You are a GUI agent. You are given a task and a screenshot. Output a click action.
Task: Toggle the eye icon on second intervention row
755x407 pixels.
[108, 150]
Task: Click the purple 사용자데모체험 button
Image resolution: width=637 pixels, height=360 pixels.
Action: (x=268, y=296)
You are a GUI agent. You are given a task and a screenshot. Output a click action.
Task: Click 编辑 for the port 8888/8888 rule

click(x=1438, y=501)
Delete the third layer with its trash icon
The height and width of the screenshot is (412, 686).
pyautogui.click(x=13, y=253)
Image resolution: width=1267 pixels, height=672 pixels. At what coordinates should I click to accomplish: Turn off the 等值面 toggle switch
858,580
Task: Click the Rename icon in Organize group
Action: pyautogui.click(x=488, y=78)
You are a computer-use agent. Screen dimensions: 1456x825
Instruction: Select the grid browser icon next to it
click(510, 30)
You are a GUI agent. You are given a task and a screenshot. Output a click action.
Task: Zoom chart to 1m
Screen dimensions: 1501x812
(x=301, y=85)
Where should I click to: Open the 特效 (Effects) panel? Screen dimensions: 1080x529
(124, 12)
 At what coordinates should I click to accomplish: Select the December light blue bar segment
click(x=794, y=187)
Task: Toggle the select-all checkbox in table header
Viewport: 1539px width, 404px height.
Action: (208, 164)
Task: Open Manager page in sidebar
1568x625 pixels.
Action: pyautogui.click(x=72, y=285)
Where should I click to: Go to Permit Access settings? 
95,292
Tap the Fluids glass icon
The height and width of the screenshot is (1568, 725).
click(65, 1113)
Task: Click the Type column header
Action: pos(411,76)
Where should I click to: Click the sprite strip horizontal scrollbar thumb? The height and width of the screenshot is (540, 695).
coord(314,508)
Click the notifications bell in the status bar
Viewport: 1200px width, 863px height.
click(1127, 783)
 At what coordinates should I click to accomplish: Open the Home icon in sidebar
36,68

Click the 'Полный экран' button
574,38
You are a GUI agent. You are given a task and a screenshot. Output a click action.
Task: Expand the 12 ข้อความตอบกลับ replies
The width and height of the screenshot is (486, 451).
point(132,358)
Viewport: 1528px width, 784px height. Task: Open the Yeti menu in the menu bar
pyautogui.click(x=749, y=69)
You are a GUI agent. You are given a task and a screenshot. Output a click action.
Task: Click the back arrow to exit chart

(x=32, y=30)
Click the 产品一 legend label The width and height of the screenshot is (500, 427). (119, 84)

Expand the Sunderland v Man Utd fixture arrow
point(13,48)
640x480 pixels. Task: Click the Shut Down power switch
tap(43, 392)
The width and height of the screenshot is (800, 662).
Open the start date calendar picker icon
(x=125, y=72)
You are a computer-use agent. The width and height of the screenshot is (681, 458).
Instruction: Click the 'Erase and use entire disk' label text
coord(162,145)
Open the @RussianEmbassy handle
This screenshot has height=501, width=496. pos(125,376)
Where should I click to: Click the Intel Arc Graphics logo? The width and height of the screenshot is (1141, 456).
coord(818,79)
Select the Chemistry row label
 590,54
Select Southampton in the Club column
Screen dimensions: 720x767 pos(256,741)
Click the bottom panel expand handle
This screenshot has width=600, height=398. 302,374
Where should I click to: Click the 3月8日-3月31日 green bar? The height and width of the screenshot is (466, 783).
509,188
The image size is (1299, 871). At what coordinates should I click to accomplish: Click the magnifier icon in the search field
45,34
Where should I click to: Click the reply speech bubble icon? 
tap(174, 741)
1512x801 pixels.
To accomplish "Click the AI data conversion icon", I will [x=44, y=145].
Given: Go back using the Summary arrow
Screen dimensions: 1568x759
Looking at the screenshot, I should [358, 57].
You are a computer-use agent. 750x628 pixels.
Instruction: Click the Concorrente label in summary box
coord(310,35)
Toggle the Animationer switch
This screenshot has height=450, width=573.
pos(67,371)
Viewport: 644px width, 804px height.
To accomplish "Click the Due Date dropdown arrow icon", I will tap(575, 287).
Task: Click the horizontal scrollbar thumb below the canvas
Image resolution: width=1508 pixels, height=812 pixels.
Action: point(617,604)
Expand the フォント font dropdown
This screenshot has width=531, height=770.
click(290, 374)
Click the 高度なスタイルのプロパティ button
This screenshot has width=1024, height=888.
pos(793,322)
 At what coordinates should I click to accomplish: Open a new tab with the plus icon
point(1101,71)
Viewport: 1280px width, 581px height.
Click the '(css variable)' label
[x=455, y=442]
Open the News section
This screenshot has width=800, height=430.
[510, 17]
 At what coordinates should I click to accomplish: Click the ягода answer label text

* * *

Task directions. Your task is to restate all of the records above word for word.

Solution to this task.
You are a GUI agent. You are given a task and a screenshot. Output a click action.
Task: Toggle the eye icon on second intervention row
755x407 pixels.
[108, 150]
Task: Click the purple 사용자데모체험 button
Image resolution: width=637 pixels, height=360 pixels.
Action: (x=268, y=296)
You are a GUI agent. You are given a task and a screenshot. Output a click action.
Task: Click 编辑 for the port 8888/8888 rule

click(x=1438, y=501)
Delete the third layer with its trash icon
The height and width of the screenshot is (412, 686).
pyautogui.click(x=13, y=253)
Image resolution: width=1267 pixels, height=672 pixels. At what coordinates should I click to accomplish: Turn off the 等值面 toggle switch
858,580
Task: Click the Rename icon in Organize group
Action: pyautogui.click(x=488, y=78)
You are a computer-use agent. Screen dimensions: 1456x825
Instruction: Select the grid browser icon next to it
click(510, 30)
You are a GUI agent. You are given a task and a screenshot. Output a click action.
Task: Zoom chart to 1m
Screen dimensions: 1501x812
(x=301, y=85)
Where should I click to: Open the 特效 (Effects) panel? Screen dimensions: 1080x529
(124, 12)
 At what coordinates should I click to accomplish: Select the December light blue bar segment
click(x=794, y=187)
Task: Toggle the select-all checkbox in table header
Viewport: 1539px width, 404px height.
Action: (208, 164)
Task: Open Manager page in sidebar
1568x625 pixels.
Action: pyautogui.click(x=72, y=285)
Where should I click to: Go to Permit Access settings? 
95,292
Tap the Fluids glass icon
The height and width of the screenshot is (1568, 725).
click(65, 1113)
Task: Click the Type column header
Action: pos(411,76)
Where should I click to: Click the sprite strip horizontal scrollbar thumb? The height and width of the screenshot is (540, 695).
coord(314,508)
Click the notifications bell in the status bar
Viewport: 1200px width, 863px height.
click(1127, 783)
 At what coordinates should I click to accomplish: Open the Home icon in sidebar
36,68

Click the 'Полный экран' button
574,38
You are a GUI agent. You are given a task and a screenshot. Output a click action.
Task: Expand the 12 ข้อความตอบกลับ replies
The width and height of the screenshot is (486, 451).
point(132,358)
Viewport: 1528px width, 784px height. Task: Open the Yeti menu in the menu bar
pyautogui.click(x=749, y=69)
You are a GUI agent. You are given a task and a screenshot. Output a click action.
Task: Click the back arrow to exit chart

(x=32, y=30)
Click the 产品一 legend label The width and height of the screenshot is (500, 427). (119, 84)

Expand the Sunderland v Man Utd fixture arrow
point(13,48)
640x480 pixels. Task: Click the Shut Down power switch
tap(43, 392)
The width and height of the screenshot is (800, 662).
Open the start date calendar picker icon
(x=125, y=72)
You are a computer-use agent. The width and height of the screenshot is (681, 458).
Instruction: Click the 'Erase and use entire disk' label text
coord(162,145)
Open the @RussianEmbassy handle
This screenshot has height=501, width=496. pos(125,376)
Where should I click to: Click the Intel Arc Graphics logo? The width and height of the screenshot is (1141, 456).
coord(818,79)
Select the Chemistry row label
 590,54
Select Southampton in the Club column
Screen dimensions: 720x767 pos(256,741)
Click the bottom panel expand handle
This screenshot has width=600, height=398. 302,374
Where should I click to: Click the 3月8日-3月31日 green bar? The height and width of the screenshot is (466, 783).
509,188
The image size is (1299, 871). At what coordinates should I click to accomplish: Click the magnifier icon in the search field
45,34
Where should I click to: Click the reply speech bubble icon? 
tap(174, 741)
1512x801 pixels.
To accomplish "Click the AI data conversion icon", I will [x=44, y=145].
Given: Go back using the Summary arrow
Screen dimensions: 1568x759
Looking at the screenshot, I should [358, 57].
You are a computer-use agent. 750x628 pixels.
Instruction: Click the Concorrente label in summary box
coord(310,35)
Toggle the Animationer switch
This screenshot has height=450, width=573.
pos(67,371)
Viewport: 644px width, 804px height.
To accomplish "Click the Due Date dropdown arrow icon", I will tap(575, 287).
Task: Click the horizontal scrollbar thumb below the canvas
Image resolution: width=1508 pixels, height=812 pixels.
Action: point(617,604)
Expand the フォント font dropdown
This screenshot has width=531, height=770.
click(290, 374)
Click the 高度なスタイルのプロパティ button
This screenshot has width=1024, height=888.
pos(793,322)
 At what coordinates should I click to accomplish: Open a new tab with the plus icon
point(1101,71)
Viewport: 1280px width, 581px height.
Click the '(css variable)' label
[x=455, y=442]
Open the News section
This screenshot has width=800, height=430.
[510, 17]
 At what coordinates should I click to accomplish: Click the ягода answer label text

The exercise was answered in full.